ASSIGNMENT: Using the records below, repeat exactly the lines from the one holding "You are a computer-use agent. Image resolution: width=736" through the one holding "Task: Filter layers by pixel layer icon", both ends included, and no others.

RAW DATA:
════════════════

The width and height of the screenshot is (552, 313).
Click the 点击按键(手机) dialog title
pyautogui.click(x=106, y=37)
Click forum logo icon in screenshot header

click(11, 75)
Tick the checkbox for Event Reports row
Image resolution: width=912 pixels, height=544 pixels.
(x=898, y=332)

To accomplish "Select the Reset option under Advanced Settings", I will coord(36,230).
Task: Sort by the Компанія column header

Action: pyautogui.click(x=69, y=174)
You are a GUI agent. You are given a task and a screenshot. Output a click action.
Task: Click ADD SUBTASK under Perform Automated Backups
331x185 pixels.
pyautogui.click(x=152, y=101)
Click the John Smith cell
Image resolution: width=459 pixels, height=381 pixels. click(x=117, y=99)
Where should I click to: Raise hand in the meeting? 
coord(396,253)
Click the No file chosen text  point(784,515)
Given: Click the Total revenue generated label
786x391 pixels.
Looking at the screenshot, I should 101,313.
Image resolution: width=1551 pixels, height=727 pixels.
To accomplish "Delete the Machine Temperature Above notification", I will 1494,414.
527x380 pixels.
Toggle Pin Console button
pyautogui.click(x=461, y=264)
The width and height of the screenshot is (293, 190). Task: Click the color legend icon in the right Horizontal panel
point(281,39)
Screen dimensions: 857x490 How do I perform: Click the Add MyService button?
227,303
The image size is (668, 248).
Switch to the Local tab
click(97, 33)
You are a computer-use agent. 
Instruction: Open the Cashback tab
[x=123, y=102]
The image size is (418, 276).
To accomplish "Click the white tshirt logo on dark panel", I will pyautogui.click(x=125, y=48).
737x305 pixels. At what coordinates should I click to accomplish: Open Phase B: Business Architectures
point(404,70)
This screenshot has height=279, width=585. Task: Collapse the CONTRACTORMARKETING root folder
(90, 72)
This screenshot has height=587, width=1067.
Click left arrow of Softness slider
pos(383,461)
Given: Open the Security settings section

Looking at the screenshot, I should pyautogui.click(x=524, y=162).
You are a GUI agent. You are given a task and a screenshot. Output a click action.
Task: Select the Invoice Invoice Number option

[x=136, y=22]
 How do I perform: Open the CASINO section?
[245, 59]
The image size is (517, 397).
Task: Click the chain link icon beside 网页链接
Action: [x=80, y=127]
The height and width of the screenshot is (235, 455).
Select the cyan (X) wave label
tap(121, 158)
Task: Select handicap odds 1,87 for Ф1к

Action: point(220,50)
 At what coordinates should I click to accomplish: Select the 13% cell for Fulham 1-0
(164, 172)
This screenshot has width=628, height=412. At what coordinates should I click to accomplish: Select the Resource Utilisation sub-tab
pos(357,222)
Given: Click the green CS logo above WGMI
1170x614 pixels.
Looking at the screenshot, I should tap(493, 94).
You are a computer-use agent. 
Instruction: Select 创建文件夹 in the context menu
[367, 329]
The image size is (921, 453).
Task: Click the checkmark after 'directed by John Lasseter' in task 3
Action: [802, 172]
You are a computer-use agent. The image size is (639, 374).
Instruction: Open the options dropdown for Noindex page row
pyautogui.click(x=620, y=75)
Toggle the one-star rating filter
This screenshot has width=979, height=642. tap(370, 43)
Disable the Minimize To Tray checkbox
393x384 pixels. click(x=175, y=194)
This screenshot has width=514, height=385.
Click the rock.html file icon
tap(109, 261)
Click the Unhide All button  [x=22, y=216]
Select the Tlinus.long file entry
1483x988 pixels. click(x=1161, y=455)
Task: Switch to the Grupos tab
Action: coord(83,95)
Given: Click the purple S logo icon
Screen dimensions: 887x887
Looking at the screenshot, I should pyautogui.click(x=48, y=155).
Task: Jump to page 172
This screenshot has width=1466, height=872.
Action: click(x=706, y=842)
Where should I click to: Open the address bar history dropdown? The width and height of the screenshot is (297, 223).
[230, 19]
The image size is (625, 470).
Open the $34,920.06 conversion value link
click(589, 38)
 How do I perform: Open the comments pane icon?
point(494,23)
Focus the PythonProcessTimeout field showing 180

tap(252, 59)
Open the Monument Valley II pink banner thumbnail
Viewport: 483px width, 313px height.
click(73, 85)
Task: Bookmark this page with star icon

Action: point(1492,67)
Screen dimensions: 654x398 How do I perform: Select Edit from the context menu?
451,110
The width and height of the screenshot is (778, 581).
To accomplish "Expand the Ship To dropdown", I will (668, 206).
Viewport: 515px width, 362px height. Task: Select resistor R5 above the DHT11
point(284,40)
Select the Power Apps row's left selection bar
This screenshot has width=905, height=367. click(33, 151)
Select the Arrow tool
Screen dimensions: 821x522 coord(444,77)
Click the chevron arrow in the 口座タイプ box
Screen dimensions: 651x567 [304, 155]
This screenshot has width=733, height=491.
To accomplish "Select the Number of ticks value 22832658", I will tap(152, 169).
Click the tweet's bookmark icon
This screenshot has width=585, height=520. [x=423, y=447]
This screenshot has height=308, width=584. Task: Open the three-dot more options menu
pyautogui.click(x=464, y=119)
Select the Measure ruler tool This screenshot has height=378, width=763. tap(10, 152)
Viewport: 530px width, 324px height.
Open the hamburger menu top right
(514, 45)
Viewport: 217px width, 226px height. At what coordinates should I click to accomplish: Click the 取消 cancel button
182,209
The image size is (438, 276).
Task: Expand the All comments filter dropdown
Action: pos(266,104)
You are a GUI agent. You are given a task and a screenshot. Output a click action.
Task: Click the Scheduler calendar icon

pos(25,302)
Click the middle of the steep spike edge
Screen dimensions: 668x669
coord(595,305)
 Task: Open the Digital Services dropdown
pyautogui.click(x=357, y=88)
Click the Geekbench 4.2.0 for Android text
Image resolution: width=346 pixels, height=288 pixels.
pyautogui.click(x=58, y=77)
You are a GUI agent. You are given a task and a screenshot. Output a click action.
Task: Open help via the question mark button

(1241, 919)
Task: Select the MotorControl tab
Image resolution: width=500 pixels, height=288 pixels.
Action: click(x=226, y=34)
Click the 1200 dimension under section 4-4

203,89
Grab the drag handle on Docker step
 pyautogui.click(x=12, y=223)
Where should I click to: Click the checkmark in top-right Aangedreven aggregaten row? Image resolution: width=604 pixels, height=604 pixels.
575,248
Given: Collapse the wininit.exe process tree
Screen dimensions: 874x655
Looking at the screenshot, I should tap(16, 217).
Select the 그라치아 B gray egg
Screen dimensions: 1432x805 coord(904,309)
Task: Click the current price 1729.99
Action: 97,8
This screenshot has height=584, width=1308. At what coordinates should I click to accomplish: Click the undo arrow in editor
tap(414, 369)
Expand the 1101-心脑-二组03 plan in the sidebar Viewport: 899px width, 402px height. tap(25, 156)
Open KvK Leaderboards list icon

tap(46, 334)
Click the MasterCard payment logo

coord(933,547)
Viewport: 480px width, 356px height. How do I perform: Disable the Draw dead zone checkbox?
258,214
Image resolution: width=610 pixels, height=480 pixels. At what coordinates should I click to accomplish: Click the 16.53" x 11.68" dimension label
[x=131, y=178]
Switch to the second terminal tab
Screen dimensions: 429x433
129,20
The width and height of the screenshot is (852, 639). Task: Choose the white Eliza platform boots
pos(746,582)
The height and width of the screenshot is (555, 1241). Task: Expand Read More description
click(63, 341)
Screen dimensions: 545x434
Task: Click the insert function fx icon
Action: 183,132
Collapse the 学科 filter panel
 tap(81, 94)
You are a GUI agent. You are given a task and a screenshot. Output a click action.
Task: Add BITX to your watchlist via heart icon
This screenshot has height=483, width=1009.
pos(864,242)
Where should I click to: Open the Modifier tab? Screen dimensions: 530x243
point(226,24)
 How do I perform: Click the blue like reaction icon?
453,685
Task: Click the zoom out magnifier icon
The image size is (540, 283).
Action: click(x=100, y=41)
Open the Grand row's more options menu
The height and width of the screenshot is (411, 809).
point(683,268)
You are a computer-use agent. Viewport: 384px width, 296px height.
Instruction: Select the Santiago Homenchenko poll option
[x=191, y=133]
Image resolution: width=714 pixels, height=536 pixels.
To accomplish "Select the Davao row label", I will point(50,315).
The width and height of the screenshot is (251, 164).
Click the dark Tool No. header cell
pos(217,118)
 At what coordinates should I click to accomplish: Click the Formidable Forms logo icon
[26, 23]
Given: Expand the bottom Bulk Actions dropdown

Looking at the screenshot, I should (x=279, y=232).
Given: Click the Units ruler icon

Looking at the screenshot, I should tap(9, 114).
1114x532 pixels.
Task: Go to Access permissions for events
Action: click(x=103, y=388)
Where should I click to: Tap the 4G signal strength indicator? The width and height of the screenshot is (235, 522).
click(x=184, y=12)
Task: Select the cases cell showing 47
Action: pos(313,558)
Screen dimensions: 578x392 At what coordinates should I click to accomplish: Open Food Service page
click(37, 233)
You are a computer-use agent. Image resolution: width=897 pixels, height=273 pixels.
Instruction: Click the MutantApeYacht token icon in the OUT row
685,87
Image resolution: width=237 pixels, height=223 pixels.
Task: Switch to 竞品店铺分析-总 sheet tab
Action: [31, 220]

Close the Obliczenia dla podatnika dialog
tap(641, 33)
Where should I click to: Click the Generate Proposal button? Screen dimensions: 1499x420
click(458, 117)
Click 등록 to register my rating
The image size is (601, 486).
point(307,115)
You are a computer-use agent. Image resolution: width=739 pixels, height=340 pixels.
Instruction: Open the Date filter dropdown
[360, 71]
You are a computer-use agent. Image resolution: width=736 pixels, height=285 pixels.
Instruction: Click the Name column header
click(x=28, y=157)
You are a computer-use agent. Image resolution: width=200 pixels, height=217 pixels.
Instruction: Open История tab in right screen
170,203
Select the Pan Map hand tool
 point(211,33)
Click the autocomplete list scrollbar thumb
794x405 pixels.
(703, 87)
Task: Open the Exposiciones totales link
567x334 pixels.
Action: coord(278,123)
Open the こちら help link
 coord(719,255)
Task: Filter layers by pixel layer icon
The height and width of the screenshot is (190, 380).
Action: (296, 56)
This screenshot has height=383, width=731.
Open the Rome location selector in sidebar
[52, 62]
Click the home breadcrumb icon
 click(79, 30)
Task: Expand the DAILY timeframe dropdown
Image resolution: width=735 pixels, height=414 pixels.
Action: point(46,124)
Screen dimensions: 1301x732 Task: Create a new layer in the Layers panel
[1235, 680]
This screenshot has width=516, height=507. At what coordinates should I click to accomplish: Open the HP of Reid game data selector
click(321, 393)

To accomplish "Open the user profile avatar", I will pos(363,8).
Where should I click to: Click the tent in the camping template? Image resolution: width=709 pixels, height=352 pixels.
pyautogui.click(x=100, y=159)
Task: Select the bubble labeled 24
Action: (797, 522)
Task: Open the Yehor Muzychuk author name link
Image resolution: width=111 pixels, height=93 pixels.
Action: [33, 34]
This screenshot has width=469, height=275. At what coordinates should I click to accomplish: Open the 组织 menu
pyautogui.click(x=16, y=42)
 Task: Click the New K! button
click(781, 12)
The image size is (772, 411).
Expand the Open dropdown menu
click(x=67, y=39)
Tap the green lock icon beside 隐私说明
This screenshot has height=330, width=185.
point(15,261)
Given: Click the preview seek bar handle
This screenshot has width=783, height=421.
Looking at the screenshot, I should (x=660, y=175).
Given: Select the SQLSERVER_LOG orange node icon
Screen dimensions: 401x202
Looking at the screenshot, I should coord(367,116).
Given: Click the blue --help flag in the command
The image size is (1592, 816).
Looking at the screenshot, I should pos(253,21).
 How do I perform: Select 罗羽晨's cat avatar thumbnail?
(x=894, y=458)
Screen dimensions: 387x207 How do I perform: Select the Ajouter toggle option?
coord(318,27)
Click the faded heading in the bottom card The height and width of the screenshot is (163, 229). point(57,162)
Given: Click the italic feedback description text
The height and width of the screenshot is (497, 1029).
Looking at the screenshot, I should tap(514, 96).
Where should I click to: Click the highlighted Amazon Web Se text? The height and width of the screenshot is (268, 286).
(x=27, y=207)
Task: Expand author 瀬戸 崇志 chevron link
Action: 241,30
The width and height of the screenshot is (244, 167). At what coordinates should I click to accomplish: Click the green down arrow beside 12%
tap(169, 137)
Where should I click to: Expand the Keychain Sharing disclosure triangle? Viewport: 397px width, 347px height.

════════════════

ANSWER BOX:
You are a computer-use agent. Image resolution: width=736 pixels, height=285 pixels.
Instruction: Click the Name column header
click(x=28, y=157)
You are a computer-use agent. Image resolution: width=200 pixels, height=217 pixels.
Instruction: Open История tab in right screen
170,203
Select the Pan Map hand tool
 point(211,33)
Click the autocomplete list scrollbar thumb
794x405 pixels.
(703, 87)
Task: Open the Exposiciones totales link
567x334 pixels.
Action: coord(278,123)
Open the こちら help link
 coord(719,255)
Task: Filter layers by pixel layer icon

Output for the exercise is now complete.